My mom’s best friend — who loves me like a much-spoiled niece — waited until I was done gushing and then said, “What’s the big deal?”

She didn’t get why it was radical for a young woman to go on so many dates with so many different men. “Well, she does sleep with a lot of them…” I explained. “So what?” she said. “In my day sleeping with a bunch of guys in a summer wouldn’t be anything crazy.”

That was the moment I realized that what I think is really radical and sex-positive must look so lame to women of my mom’s generation. It was one of those times when you’re like, "oh, yeah, my mom had a life before I was born. And, oh, yeah, that sexual revolution thing? That wasn’t just history books for her; that was her life." We like to think that society continually moves forward all of the time, always progressing, always getting better, but all it takes is one conversation with someone who came of age in the '60s and '70s to see that sometimes society takes big, massive steps backward instead.

▶ **Entries supplied**

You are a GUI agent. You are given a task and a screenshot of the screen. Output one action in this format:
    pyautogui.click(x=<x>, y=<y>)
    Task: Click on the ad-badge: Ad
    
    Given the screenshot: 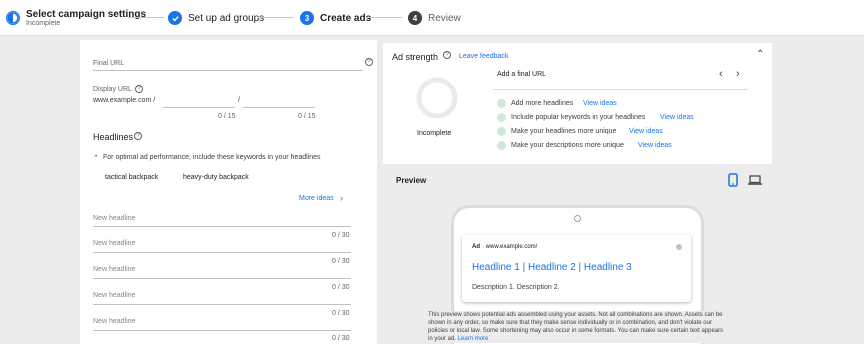 What is the action you would take?
    pyautogui.click(x=476, y=247)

▶ **Your objective**
Pick up the passage about generational attitudes toward dating and sex where it stops, and write what comes next. The material comes from a separate source.

▶ **Output for this task**
I’m continually amazed and humbled by the things that my mom’s friends did — and do — that make them so much more sex-positive and radical than me and my friends. Here’s a list of just a few:

1. When They Had Multiple Boyfriends

Think non-monogamy is some kind of new, trendy thing? Think again. My mom’s friends were practicing it before any of my friends were even born.

One of them showed me a picture of when she lived in The Haight in San Francisco in ’68. She pointed to a guy standing behind her and said, “That one was my boyfriend.” Then she pointed to the guy crouching in front and said, “Of course, I was sleeping with him too.”

2. When They Told Me Their Period Stories

I got my period when I was 10, and my mom handed me a binder full of stories from her friends and family. They’d each written out their own stories of the first time they got their periods and what their periods meant to them as grown women. It was an amazing example of sisterhood in a time when my friends were all blushing and screaming “EW!” at even the mention of the word “tampon.”

3. When They Looked At Their Vulvae And Vaginas In Mirrors

My mom’s mom managed to tell her how to insert a tampon without ever using the word “vagina,” which makes the fact that she and her friends got up close and personal with their vulvae back during their conscious-raising days even cooler.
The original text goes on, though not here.